Created attachment 275061 [details] [PATCH] Proposed Fix
Created attachment 275062 [details] [PATCH] Proposed Fix
> In the case of WebRTC, native promises are used internally, which might make > the situation a bit different. > > If a user script changes the "then" property of the Promise prototype, some > WebRTC code may break, like in RTCPeerConnection.js: > """ > peerConnection.@queuedAddIceCandidate(candidate).then(...) > """ Good catch. I had just expected that this was intentional. Are you able to test this? Should we file another bug?

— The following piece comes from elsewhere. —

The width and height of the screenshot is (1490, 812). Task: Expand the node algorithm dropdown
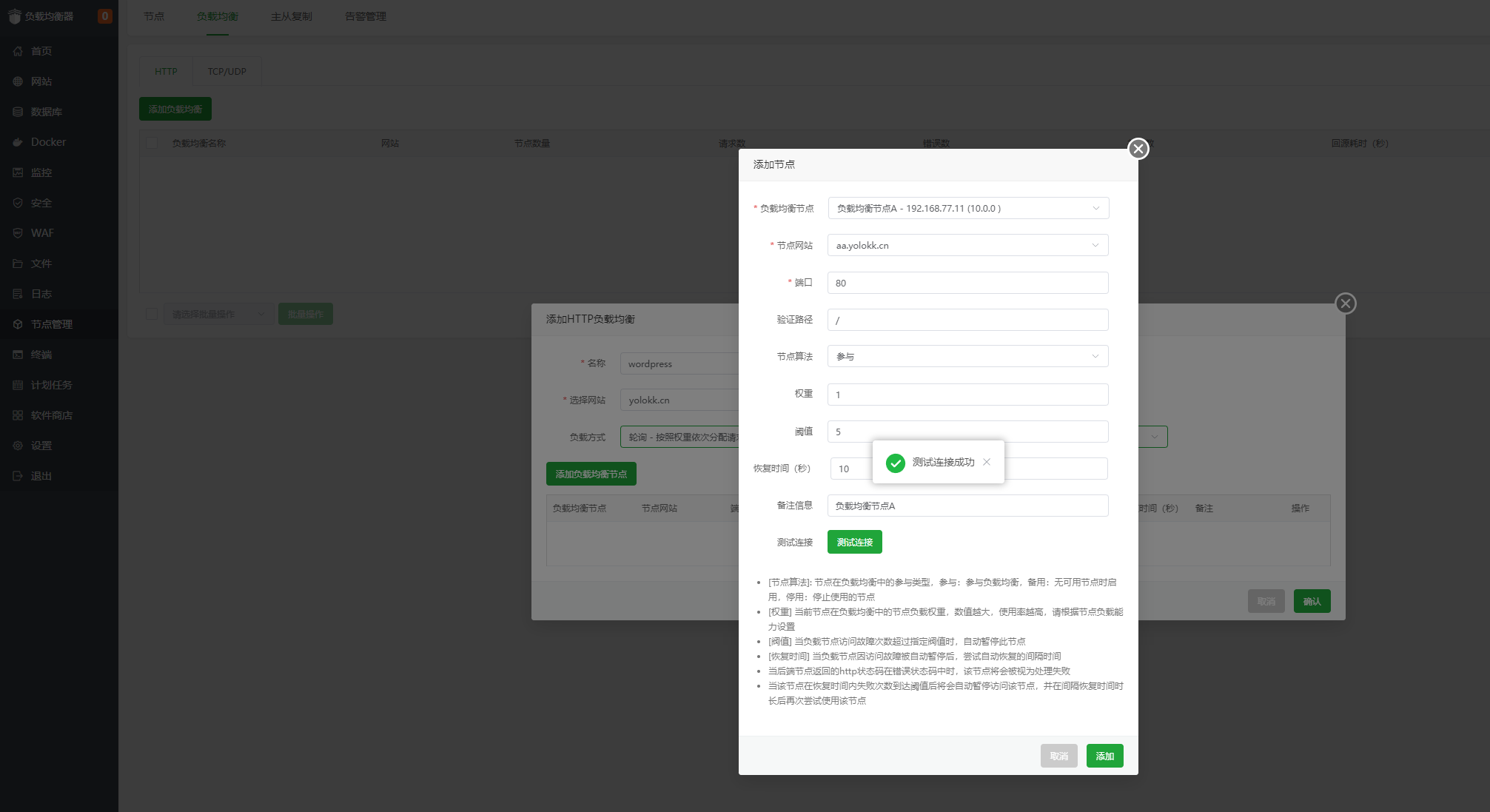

Comment on attachment 275062 [details] [PATCH] Proposed Fix View in context: https://bugs.webkit.org/attachment.cgi?id=275062&action=review Looks good to me. Some suggestions below that could be done as a follow-up > LayoutTests/ChangeLog:11 > + * streams/builtin-overrides.html: Added. We might need to add more tests like these two for fetch or streams API. These two test filenames should probably be made more specific at some point. For streams, the test filename is called streams-promises.html, which is probably not specific enough. For getUserMedia, the test filename is named webkitGetUserMedia-shadowing-then.html, I quite like it. > Source/WebCore/Modules/fetch/FetchHeaders.js:-54 > - @Object.@getOwnPropertyNames(headersInit).forEach((name) => { forEach is also called in line 39 on a Headers object. This case should probably be handled as well.
(In reply to comment #10) > > In the case of WebRTC, native promises are used internally, which might make > > the situation a bit different. > > > > If a user script changes the "then" property of the Promise prototype, some > > WebRTC code may break, like in RTCPeerConnection.js: > > """ > > peerConnection.@queuedAddIceCandidate(candidate).then(...) > > """ > > Good catch. I had just expected that this was intentional. Are you able to > test this? Should we file another bug? Sure, I will file a bug for it. One case to study in details is when chaining then happens, like in RTCPeerConnectionInternals.js/enqueueOperation.
> Sure, I will file a bug for it. > One case to study in details is when chaining then happens, like in > RTCPeerConnectionInternals.js/enqueueOperation. Filed bug 155964.
Comment on attachment 275062 [details] [PATCH] Proposed Fix Clearing flags on attachment: 275062 Committed r198776: <http://trac.webkit.org/changeset/198776>
All reviewed patches have been landed. Closing bug.
(In reply to comment #5) > (In reply to comment #3) > > I wonder if we could write a rule for this. > > If the base is private will we ever access a > > public property on it? > > There are instances of @RegExp.prototype in JavaScriptCore/builtins and > @Promise.prototype in WebCore/streams builtins. I'm not sure how safe that > is. The "prototype" property of @Promise and @RegExp are DontDelete and ReadOnly.
> > There are instances of @RegExp.prototype in JavaScriptCore/builtins and > > @Promise.prototype in WebCore/streams builtins. I'm not sure how safe that > > is. > > The "prototype" property of @Promise and @RegExp are DontDelete and ReadOnly. Thanks for checking that!